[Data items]

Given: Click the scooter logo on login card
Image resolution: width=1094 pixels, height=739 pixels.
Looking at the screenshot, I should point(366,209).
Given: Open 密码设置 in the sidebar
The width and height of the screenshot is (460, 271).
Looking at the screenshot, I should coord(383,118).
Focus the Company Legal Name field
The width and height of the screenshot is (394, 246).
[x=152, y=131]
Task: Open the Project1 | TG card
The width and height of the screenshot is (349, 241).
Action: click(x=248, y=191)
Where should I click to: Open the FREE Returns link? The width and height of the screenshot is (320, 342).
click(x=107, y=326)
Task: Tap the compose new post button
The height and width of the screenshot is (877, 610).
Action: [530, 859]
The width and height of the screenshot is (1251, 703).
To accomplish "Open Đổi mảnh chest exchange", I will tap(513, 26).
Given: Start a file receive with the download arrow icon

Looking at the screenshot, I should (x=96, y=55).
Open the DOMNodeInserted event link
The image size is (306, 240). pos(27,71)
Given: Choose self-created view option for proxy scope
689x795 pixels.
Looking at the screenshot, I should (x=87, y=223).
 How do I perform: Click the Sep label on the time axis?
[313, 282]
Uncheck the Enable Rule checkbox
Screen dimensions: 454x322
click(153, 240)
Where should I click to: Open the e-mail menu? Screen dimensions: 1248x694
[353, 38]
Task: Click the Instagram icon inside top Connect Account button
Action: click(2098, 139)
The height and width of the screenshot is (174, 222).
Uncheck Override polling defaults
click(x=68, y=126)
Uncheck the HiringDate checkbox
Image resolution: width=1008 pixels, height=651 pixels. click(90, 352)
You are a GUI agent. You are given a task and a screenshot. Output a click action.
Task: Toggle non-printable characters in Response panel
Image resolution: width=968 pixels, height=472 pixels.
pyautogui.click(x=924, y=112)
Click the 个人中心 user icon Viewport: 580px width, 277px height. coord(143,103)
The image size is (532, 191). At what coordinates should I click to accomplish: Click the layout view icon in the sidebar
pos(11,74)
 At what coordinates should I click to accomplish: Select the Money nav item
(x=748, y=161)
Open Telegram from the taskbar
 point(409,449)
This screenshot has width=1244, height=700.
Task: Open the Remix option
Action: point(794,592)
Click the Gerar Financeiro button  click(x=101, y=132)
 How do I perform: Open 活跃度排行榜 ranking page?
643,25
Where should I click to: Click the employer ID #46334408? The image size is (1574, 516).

# Problem
Rewrite the records from the line containing "Where should I click to: Open the FREE" through the last record, changing "Uncheck" to "Deselect" and leaving everything else as it is.

# Solution for this problem
Where should I click to: Open the FREE Returns link? The width and height of the screenshot is (320, 342).
click(x=107, y=326)
Task: Tap the compose new post button
The height and width of the screenshot is (877, 610).
Action: [530, 859]
The width and height of the screenshot is (1251, 703).
To accomplish "Open Đổi mảnh chest exchange", I will tap(513, 26).
Given: Start a file receive with the download arrow icon

Looking at the screenshot, I should (x=96, y=55).
Open the DOMNodeInserted event link
The image size is (306, 240). pos(27,71)
Given: Choose self-created view option for proxy scope
689x795 pixels.
Looking at the screenshot, I should (x=87, y=223).
 How do I perform: Click the Sep label on the time axis?
[313, 282]
Deselect the Enable Rule checkbox
Screen dimensions: 454x322
click(153, 240)
Where should I click to: Open the e-mail menu? Screen dimensions: 1248x694
[353, 38]
Task: Click the Instagram icon inside top Connect Account button
Action: click(2098, 139)
The height and width of the screenshot is (174, 222).
Deselect Override polling defaults
click(x=68, y=126)
Deselect the HiringDate checkbox
Image resolution: width=1008 pixels, height=651 pixels. click(90, 352)
You are a GUI agent. You are given a task and a screenshot. Output a click action.
Task: Toggle non-printable characters in Response panel
Image resolution: width=968 pixels, height=472 pixels.
pyautogui.click(x=924, y=112)
Click the 个人中心 user icon Viewport: 580px width, 277px height. coord(143,103)
The image size is (532, 191). At what coordinates should I click to accomplish: Click the layout view icon in the sidebar
pos(11,74)
 At what coordinates should I click to accomplish: Select the Money nav item
(x=748, y=161)
Open Telegram from the taskbar
 point(409,449)
This screenshot has width=1244, height=700.
Task: Open the Remix option
Action: point(794,592)
Click the Gerar Financeiro button  click(x=101, y=132)
 How do I perform: Open 活跃度排行榜 ranking page?
643,25
Where should I click to: Click the employer ID #46334408? The image size is (1574, 516).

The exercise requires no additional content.